Die Tür wurde geöffnet; Paolo trat ein.

«Es ist Zeit, Herr, zum Bruder Lorenzo zu gehen. Ich sollte Euch erinnern, daß Ihr die Handschrift mitnehmt.»

Marco trat vom Fenster zurück und machte sich zum Ausgehen fertig.

«Wir müßten bald wieder nach Murano fahren», sagte er aus seinen Gedanken heraus.

«Messer Pietro Bocco sieht es nicht gern», erwiderte Paolo mit einem schnellen Blick auf seinen Herrn.

Marcos Gesicht rötete sich vor Zorn, die Schläfenadern zuckten im Takt des schnellen Herzschlages.

«Ich mache, was ich will!»

Uber Paolos Gesicht ging ein zufriedenes Leuchten.

«Vielleicht verbietet er mir noch, das Grab der Mutter auf San Michele zu besuchen», sagte Marco, noch immer zornig.

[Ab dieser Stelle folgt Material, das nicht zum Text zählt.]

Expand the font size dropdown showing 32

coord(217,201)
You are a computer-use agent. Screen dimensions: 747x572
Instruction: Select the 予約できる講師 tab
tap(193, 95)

«Ich muß Euch etwas sagen, Herr.» Paolo schaute sich um, als befürchte er einen Lauscher. Marco sah ihn fragend an und hielt in seinen Bewegungen inne, als er den ungewöhnlichen Ernst im Gesicht des Dieners sah.

«Was gibt es denn, Paolo?»

«Heute morgen hat man die Leiche des Schreibers Luigi Farino aus dem Kanal gefischt. Mit einem Dolch im Rücken.»

Marco trat dicht an Paolo heran und faßte ihn an den Schultern: «Ist das der Schreiber, von dem du mir erzählt hast?» Er schüttelte Paolo. «Hast du es getan, Paolo? Sag schnell, hast du es meinetwegen getan?» Marcos Blicke ruhten in Ernst und Sorge auf dem großen, guten Gesicht des Dieners.

«Ein anderer hat ihn aus dem Wege geräumt. Vielleicht wußte er zuviel. Die Herren zögern nicht, wenn es gilt, einen unbequemen Mitwisser zu beseitigen.»

«Gott sei Dank, Paolo… Ich hatte Angst um dich.»

«Ich passe schon auf», murmelte der Diener, «Tag und Nacht passe ich auf.» Und laut sagte er: «Ich begleite Euch zum Bruder Lorenzo, Herr!»

Sie verließen das Haus zu Fuß. Der Wind hatte die Straßen getrocknet, so daß man gut gehen konnte. Marco trug die Handschrift in seiner Tasche und achtete darauf, daß sie nicht beschädigt wurde.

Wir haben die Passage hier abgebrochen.